†State Key Laboratory of Environmental Chemistry and Ecotoxicology, Research Center for Eco-Environmental Sciences, Chinese Academy of Sciences, Beijing 100085, People's Republic of China.
‡National Synchrotron Radiation Research Center, 101 Hsin-Ann Road, Hsinchu Science Park, Hsinchu 30076, Taiwan.
Environ Sci Technol. 2015 May 19;49(10):5973-9. doi: 10.1021/es5062903. Epub 2015 May 8.

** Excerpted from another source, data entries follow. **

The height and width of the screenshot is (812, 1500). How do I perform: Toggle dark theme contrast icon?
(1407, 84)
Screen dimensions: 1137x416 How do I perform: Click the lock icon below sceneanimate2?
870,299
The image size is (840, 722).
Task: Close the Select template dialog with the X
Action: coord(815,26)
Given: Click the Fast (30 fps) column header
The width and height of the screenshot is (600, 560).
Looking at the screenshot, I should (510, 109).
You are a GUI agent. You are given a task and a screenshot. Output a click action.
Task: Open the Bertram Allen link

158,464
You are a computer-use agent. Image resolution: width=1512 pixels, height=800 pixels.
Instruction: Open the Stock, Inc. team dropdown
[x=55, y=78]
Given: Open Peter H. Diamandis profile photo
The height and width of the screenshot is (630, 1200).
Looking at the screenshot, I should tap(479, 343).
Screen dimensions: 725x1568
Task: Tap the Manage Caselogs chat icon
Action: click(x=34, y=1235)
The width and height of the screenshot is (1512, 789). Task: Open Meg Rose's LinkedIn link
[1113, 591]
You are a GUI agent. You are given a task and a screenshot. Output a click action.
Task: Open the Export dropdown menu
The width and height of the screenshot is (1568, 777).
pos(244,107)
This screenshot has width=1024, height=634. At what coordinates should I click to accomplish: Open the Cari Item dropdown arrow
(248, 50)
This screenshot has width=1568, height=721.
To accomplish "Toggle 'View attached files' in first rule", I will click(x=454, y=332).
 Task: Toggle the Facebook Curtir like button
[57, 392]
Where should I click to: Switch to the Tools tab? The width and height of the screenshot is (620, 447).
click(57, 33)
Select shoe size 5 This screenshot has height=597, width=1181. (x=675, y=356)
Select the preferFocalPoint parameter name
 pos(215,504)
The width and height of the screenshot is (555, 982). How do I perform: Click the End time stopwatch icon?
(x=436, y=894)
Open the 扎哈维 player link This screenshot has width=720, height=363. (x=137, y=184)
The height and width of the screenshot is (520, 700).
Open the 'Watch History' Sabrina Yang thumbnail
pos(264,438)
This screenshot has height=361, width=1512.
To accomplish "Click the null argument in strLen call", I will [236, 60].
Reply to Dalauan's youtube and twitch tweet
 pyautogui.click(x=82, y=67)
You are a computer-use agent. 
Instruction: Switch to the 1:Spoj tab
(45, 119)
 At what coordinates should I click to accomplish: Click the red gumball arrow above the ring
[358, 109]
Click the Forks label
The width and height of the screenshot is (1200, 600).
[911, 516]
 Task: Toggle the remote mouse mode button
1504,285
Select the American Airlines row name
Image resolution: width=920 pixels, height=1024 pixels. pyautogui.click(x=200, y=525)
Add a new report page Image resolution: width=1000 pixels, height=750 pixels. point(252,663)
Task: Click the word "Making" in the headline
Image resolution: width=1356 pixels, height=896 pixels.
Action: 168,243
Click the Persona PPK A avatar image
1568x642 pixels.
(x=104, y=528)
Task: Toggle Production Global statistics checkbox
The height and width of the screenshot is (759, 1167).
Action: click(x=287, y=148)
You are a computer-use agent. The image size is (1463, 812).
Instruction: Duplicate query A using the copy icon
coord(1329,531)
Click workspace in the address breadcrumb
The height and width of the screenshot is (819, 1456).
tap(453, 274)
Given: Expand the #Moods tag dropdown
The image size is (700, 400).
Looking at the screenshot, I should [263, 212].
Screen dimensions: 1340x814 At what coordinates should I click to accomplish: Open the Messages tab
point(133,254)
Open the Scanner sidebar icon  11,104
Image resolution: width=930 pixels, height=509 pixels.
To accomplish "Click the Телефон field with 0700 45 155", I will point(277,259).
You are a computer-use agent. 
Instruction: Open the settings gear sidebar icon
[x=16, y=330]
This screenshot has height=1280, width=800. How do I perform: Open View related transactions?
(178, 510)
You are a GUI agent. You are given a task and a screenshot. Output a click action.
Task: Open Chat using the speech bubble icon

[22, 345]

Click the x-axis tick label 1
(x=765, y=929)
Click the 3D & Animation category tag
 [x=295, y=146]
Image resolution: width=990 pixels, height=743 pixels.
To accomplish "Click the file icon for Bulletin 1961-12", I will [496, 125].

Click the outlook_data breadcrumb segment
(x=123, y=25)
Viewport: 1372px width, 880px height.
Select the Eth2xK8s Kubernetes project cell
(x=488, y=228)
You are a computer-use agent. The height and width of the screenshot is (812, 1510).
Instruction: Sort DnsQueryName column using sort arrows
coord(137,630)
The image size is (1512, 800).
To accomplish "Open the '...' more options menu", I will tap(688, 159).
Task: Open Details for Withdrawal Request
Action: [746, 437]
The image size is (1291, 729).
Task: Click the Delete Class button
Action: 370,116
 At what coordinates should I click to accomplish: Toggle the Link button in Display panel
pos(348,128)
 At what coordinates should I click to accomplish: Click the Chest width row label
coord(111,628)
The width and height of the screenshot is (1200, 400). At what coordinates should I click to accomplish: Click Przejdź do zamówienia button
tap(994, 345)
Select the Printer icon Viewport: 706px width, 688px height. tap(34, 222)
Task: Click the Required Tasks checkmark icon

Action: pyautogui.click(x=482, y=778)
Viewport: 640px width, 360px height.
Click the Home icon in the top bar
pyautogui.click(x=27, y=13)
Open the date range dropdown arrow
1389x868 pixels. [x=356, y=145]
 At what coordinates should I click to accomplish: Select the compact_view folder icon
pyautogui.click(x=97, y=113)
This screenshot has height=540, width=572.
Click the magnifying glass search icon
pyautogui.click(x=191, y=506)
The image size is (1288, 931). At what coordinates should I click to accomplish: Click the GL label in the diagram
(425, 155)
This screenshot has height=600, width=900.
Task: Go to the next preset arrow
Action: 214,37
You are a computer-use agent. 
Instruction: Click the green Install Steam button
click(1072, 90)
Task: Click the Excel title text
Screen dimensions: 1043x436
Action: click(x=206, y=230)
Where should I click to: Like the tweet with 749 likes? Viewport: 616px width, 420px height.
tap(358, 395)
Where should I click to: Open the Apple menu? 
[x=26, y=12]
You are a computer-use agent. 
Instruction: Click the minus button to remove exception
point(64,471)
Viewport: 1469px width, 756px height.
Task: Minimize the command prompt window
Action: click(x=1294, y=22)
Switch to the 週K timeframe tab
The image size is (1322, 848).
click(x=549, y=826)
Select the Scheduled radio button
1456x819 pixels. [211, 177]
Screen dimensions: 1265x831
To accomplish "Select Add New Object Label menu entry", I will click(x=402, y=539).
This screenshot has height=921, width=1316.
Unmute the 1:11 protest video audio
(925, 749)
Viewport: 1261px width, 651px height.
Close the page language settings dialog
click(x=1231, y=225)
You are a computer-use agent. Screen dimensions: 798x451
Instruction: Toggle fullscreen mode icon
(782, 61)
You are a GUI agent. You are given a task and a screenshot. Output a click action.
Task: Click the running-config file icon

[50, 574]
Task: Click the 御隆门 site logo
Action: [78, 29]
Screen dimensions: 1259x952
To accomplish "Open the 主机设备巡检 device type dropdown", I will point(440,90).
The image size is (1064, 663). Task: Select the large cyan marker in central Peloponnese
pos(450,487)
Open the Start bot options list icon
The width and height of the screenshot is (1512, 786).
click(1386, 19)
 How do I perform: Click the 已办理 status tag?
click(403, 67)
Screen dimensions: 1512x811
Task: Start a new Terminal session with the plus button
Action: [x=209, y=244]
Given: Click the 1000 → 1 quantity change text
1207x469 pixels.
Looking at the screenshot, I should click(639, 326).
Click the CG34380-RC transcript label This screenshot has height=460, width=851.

Insights from molecular-level mechanisms of arsenite [As(III)] and cadmium (Cd) co-adsorption on TiO2 can further our understanding of their synergistic removal in industrial wastewaters. The motivation for our study is to explore the interfacial interactions of neutrally charged As(III) and cationic Cd(2+) on nanocrystalline TiO2 using multiple complementary techniques. The results of adsorption edge, ζ potential, and surface complexation modeling suggest that coexistence of As(III) and Cd(2+) enhanced their synergistic adsorption on TiO2 and, consequently, resulted in the formation of a ternary surface complex. This ternary surface complex, in turn, inhibited the metal release into the aqueous phase and, therefore, facilitated the immobilization of the heavy metals. Our in situ flow-cell attentuated total reflectance Fourier transform infrared (ATR-FTIR) spectroscopy and extended X-ray absorption fine structure (EXAFS) spectroscopy evidence showed that, regardless of the order of contact, As(III) was preferentially adsorbed on TiO2 rather than Cd. In agreement with our spectroscopic analysis, quantum chemistry calculations also illustrated that the Cd-As(III)-TiO2 ternary surface complex should be formed with the adsorbed As(III) as the bridging molecule. At high As(III) concentrations, the formation of the Cd-As(III)-TiO2 complex is responsible for the Cd removal. The simultaneous removal mechanisms will further our understanding of the removal of multiple pollutants in industrial wastewaters.
砷(III)和镉(Cd)在 TiO2 上共吸附的分子水平机制的见解可以进一步加深我们对它们在工业废水中协同去除的理解。我们研究的动机是使用多种互补技术探索中性的 As(III)和阳离子 Cd(2+)在纳米晶 TiO2 上的界面相互作用。吸附边缘、ζ 电位和表面络合建模的结果表明,As(III)和 Cd(2+)的共存增强了它们在 TiO2 上的协同吸附,从而形成了三元表面络合物。反过来,这种三元表面络合物抑制了金属向水相的释放,因此有利于重金属的固定。我们的原位流动池衰减全反射傅里叶变换红外(ATR-FTIR)光谱和扩展 X 射线吸收精细结构(EXAFS)光谱证据表明,无论接触顺序如何,As(III)优先于 Cd 被吸附在 TiO2 上。与我们的光谱分析一致,量子化学计算也表明,Cd-As(III)-TiO2 三元表面络合物应通过吸附的 As(III)作为桥联分子形成。在高浓度的 As(III)下,Cd-As(III)-TiO2 配合物的形成负责去除 Cd。同时去除机制将进一步加深我们对工业废水中多种污染物去除的理解。